12. The method according to any one of the preceding claims, in particular according to claim 11,

characterized in that

the determining comprises reading out a plurality of candidate poses (P2, P4), in particular from an object database (40), wherein the reading is performed in consideration of a reachability map and / or a capability map of a robot (10).

13. The method according to any one of the preceding claims, in particular according to claim 11

characterized in that

the determining comprises sorting one or more candidate poses (P2, P4), the sorting taking into account the

Skill card is performed.

14. The method according to any one of the preceding claims, in particular according to claim 10

marked by

a motion planning for moving a robot (10) from an initial configuration in a target configuration, wherein the

Target configuration of a Zielgreiferpose (P2, P4) is assigned.
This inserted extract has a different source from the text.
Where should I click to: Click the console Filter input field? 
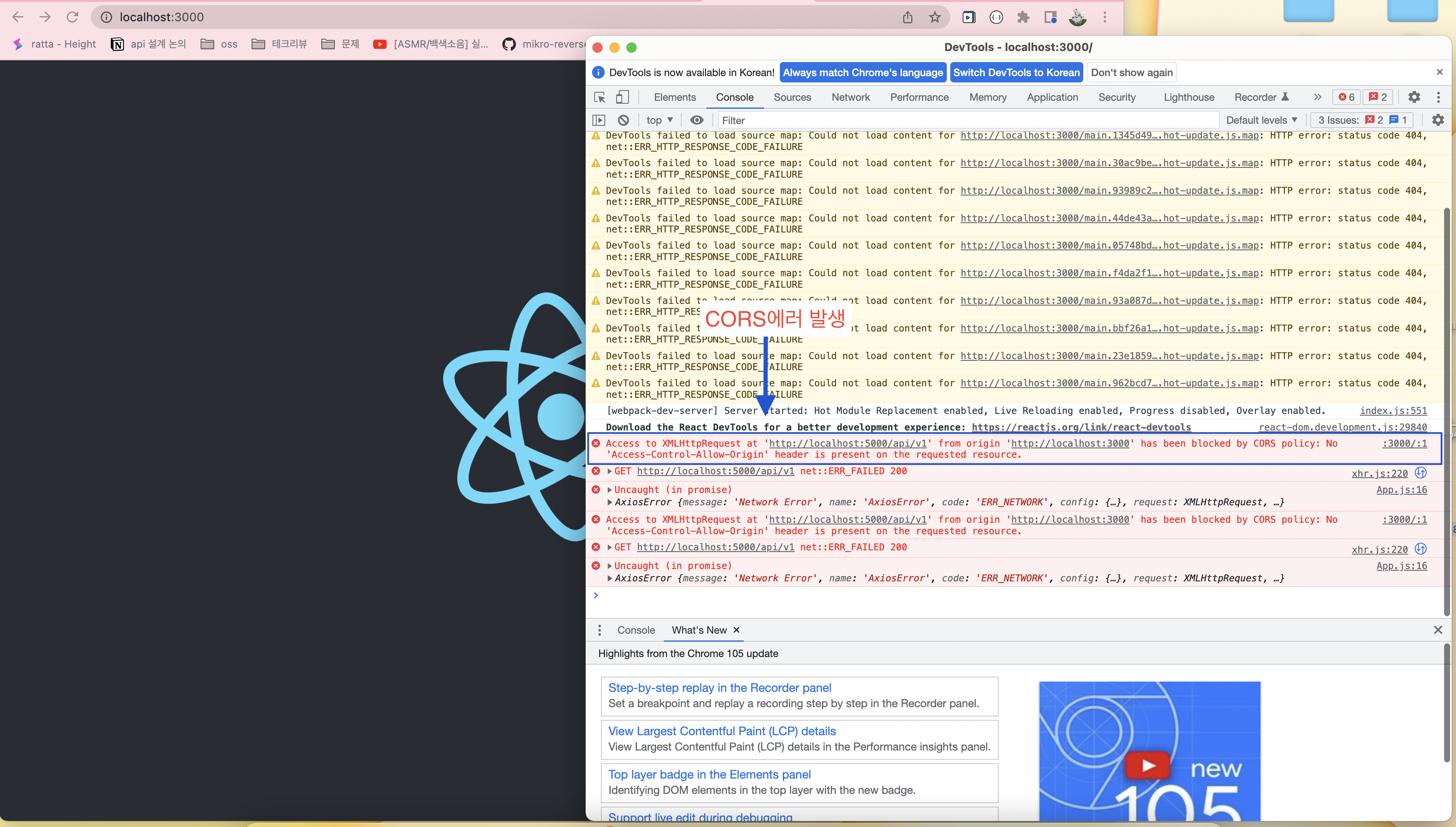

A computer readable storage medium containing instructions that cause at least one processor to implement a method as claimed in any one of the preceding claims when the instructions are executed by the at least one processor.

16. Handling system comprising:

- An object database (40), in particular an object database (40), which is created according to one of claims 1 to 14;

- A robot (10) which is adapted to an object (1,) to

to grab;

- A perception system (11) for detecting the object (1,), the

is arranged in particular on the robot (10),

wherein the robot (10) is designed to

- using the detected object (1,) a plurality of

Query candidate poses (P2, P4) from the object database (40);

to filter the plurality of candidate poses (P2, P4), in particular using a reachability map and / or a

Skill card to determine a target gripper pose (P2, P4);

- Set a robot configuration according to the Zielgreiferpose (P2, P4).